Many people are unaware of how hard it is to be a cook. Take me for example (see embarrassing tweets above). I got my ass handed to me when I took my first kitchen job during the summer after my sophomore year in college.
I expected to work with someone incredibly patient, like Ina Garten, to bake wonderful and magical dishes at a snail’s pace and really absorb what he/she was teaching me. Man, oh man, was I wrong.
Culinary school offers Externships so people can really understand what they’re getting themselves into, but most people who go to culinary school haven’t had real kitchen experience until that part of their education.
So unless you want to pay half of your tuition to realize that you hate working weekends, being screamed at, not getting holidays off, working 60 hour weeks, and being smelly and sweaty all the time, then don’t do it.
5. A certificate doesn’t mean you can call yourself a chef.
One of my biggest pet peeves of working in the food industry is when people call me a pastry chef. I literally just want to scream in their face, “I AM NOT A CHEF.”
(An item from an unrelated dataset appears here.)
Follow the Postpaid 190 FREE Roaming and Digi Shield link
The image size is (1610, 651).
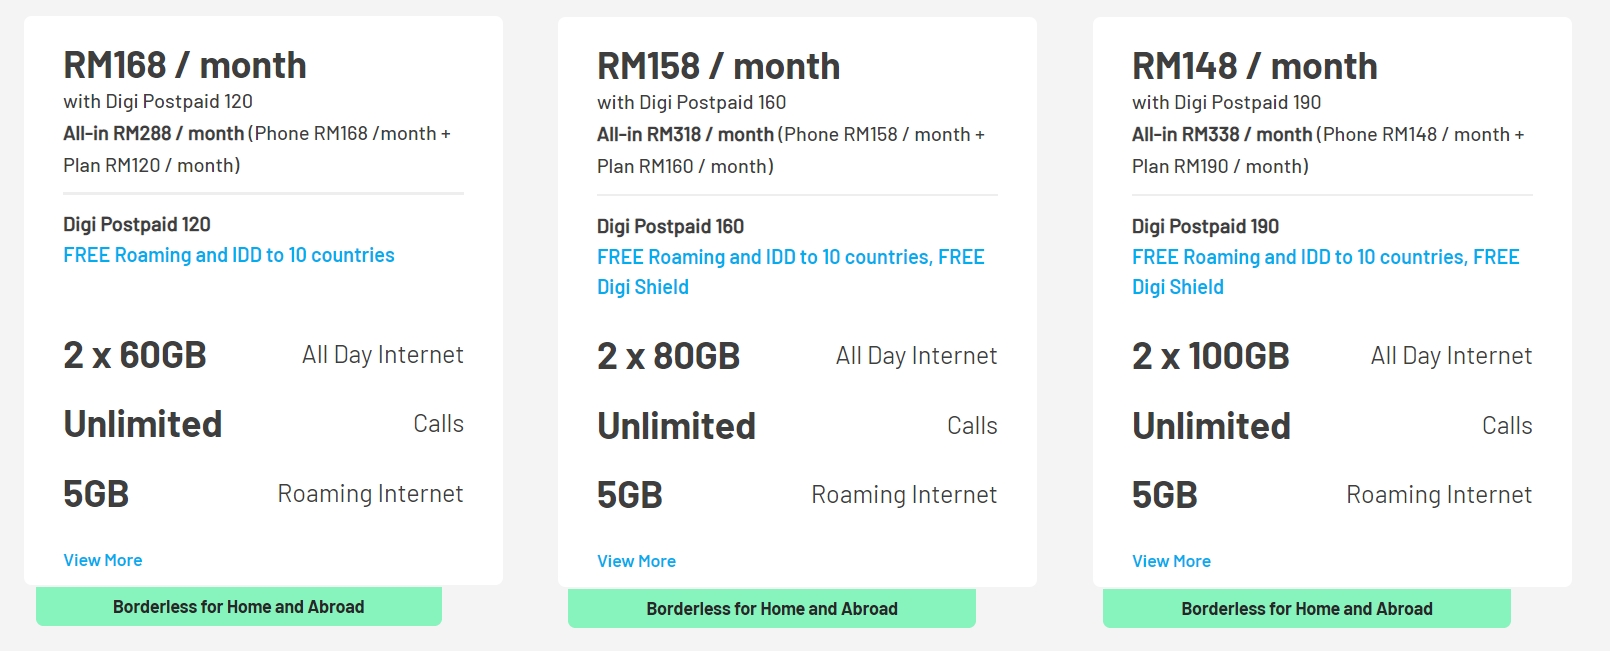[1325, 258]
Why? Because associating my two short experiences working in pastry kitchens with the title “chef” completely undermines the dedication, time and effort it takes to earn that title. The chefs that I know have worked in the industry for years and have tirelessly climbed the hierarchy to get there.
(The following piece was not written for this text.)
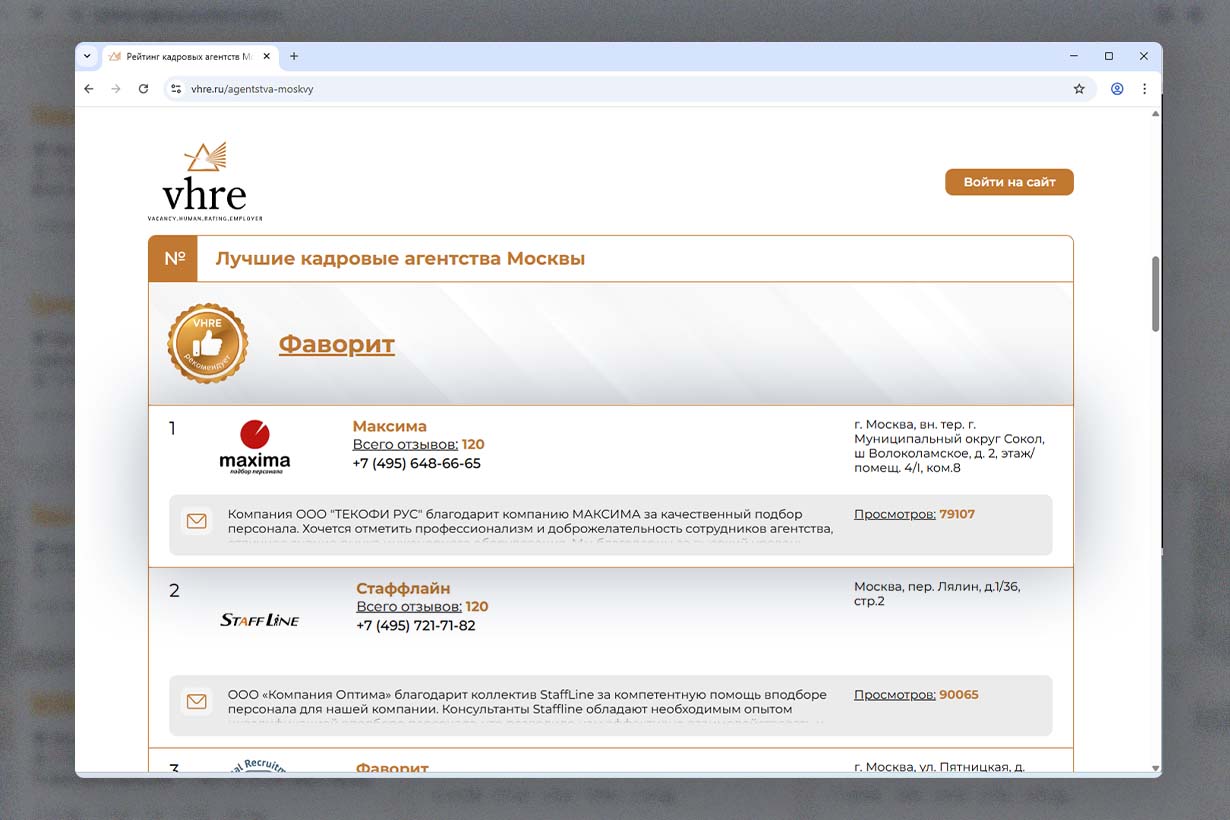This screenshot has height=820, width=1230.
Task: View site information icon in address bar
Action: pos(176,89)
So if you think that working your butt off in school for 6 months will make you a chef, think again.
6. If you go to culinary school to be on the Food Network, you will not be on the Food Network.
You think Ina Garten chose to give up her high-paying government job to own a small food store in the Hamptons with the intention of becoming a food celeb? Hell no.
She did it because she wanted to, because she loved food, and because she needed somewhere to channel her need to throw dinner parties all the time.
Her fame is a byproduct of her passion. If you don’t love cooking, don’t do it, and certainly don’t pay for it.
7. Depending on the program, you may only learn a technique once, and then have to completely relearn that technique at your new job.
When I was debating on whether or not to go to culinary school, almost all of the cooks I know told me it’s not worth the debt. Depending on the program, you may only learn a technique once.
It’s up to you to really practice that technique outside of class, like any normal education expects of you. But when it requires materials and a kitchen, it becomes a little bit harder, especially if you add in a part-time job to pay for said education.
Also, many restaurants have their own ways of doing things. So that very classical French training that you got at school may not even apply to the way they do things at each job you take.
8. Chefs like hiring people who haven’t been molded by culinary school.
When people get a traditional culinary education, many times they think that it’s CIA’s way or die. That stubbornness and inflexibility is a huge downfall in an industry that demands you adapt to each new kitchen setting.
People who haven’t gone to culinary school, on the other hand, are apparently more open-minded and accepting of the different styles and techniques of the various chefs they work for.
9. Everything you pay to learn in culinary school can just as easily be learned in the field while getting paid.

Editor’s Note: Of course, all this culinary school stuff at the LeGrand Center could just be how to bake a four-layer German Chocolate Cake or a pecan pie or something that seniors like me might want to do. For a free tuition.

Or, perhaps this culinary school plan is only half baked. Pardon the pun. But starting Culinary School Classes at the LeGrand center just to justify Jason Falls’s too high pay of a job is NOT something I would recommend for CCC to get involved with.